[Entries on target coordinates]
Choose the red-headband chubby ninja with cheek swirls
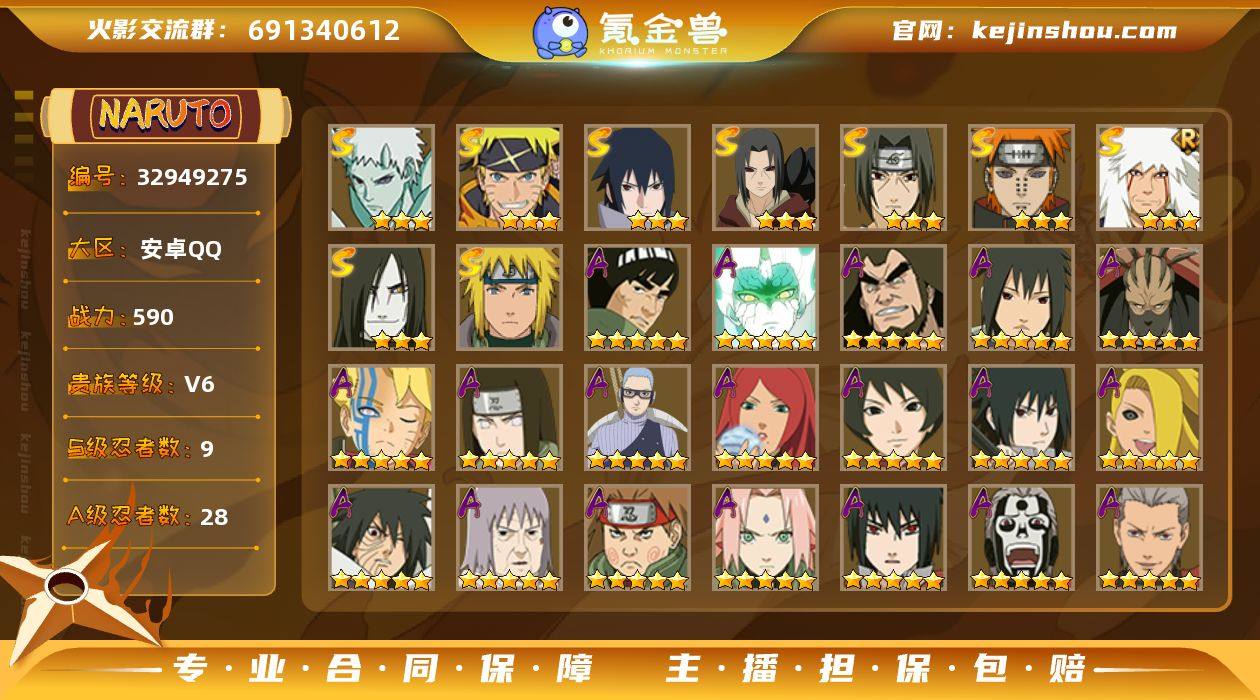The height and width of the screenshot is (700, 1260). (x=637, y=537)
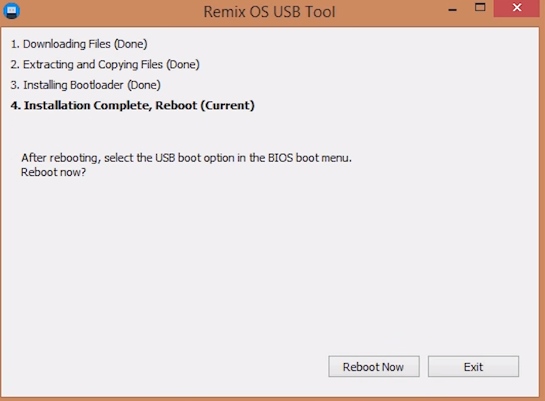Click the (Done) status of Downloading Files
Image resolution: width=545 pixels, height=401 pixels.
131,44
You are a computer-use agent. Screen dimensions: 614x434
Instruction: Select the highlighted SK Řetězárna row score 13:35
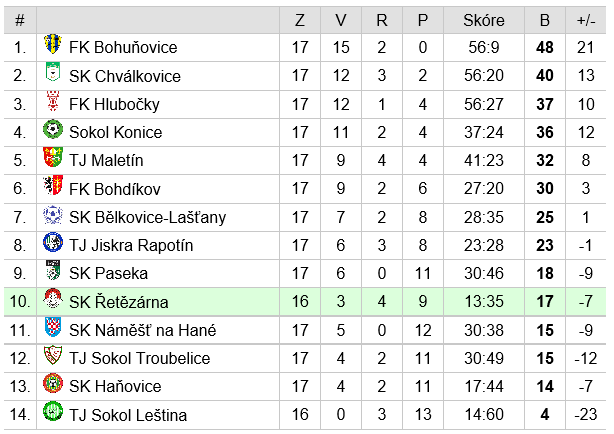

What you have to do: Write out all the records again, swapping "highlighted" for "shaded" and keeping everything else the same. Leave out the pictures.

Task result:
Choose the red-headband chubby ninja with cheek swirls
The height and width of the screenshot is (700, 1260). (x=637, y=537)
Click the (Done) status of Downloading Files
Image resolution: width=545 pixels, height=401 pixels.
131,44
You are a computer-use agent. Screen dimensions: 614x434
Instruction: Select the shaded SK Řetězárna row score 13:35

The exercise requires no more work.